::: INPUT DATA :::
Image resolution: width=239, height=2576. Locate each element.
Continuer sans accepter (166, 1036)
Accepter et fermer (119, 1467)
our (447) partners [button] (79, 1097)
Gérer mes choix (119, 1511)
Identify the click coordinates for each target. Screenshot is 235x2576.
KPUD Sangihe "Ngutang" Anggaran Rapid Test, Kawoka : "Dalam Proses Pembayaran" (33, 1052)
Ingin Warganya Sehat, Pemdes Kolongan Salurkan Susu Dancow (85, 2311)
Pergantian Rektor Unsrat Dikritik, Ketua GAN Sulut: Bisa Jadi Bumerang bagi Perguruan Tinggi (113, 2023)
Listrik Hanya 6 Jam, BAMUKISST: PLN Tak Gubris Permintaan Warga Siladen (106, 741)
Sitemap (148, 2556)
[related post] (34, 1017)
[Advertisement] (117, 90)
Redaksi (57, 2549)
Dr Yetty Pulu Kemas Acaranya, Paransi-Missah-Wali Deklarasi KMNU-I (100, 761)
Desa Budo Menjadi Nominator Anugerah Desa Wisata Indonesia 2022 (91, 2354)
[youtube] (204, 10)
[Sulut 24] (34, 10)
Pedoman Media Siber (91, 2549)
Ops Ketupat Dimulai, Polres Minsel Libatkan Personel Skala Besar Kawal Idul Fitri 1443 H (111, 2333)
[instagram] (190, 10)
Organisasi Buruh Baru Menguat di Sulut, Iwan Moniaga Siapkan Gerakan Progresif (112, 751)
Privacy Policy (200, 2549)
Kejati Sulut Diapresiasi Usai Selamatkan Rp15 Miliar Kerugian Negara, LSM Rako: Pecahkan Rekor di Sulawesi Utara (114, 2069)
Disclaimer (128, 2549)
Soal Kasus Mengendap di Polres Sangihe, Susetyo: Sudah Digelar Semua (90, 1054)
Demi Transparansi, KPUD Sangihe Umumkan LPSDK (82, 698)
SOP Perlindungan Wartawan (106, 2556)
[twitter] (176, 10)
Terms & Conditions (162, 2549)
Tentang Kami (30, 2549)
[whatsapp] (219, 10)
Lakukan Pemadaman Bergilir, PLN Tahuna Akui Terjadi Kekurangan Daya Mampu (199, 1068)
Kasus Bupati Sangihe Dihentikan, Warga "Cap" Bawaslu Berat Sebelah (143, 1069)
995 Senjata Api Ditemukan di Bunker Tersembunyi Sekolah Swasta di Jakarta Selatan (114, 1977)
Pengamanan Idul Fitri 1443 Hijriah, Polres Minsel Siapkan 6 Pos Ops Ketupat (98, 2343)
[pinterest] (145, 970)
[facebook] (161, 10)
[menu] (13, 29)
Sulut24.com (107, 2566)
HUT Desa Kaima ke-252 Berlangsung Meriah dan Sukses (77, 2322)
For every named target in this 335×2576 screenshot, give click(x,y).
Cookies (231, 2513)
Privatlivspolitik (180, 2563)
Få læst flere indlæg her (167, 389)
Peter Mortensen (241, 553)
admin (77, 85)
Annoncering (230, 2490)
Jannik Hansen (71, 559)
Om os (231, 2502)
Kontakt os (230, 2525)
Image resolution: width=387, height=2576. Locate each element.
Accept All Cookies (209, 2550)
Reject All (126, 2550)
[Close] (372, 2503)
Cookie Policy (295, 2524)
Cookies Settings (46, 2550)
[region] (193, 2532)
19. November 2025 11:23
:::
## [PROBLEM TO SOLVE]
What lines above mention "height"? Copy each one.

## [EXERCISE ANSWER]
Image resolution: width=239, height=2576. Locate each element.
Image resolution: width=387, height=2576. Locate each element.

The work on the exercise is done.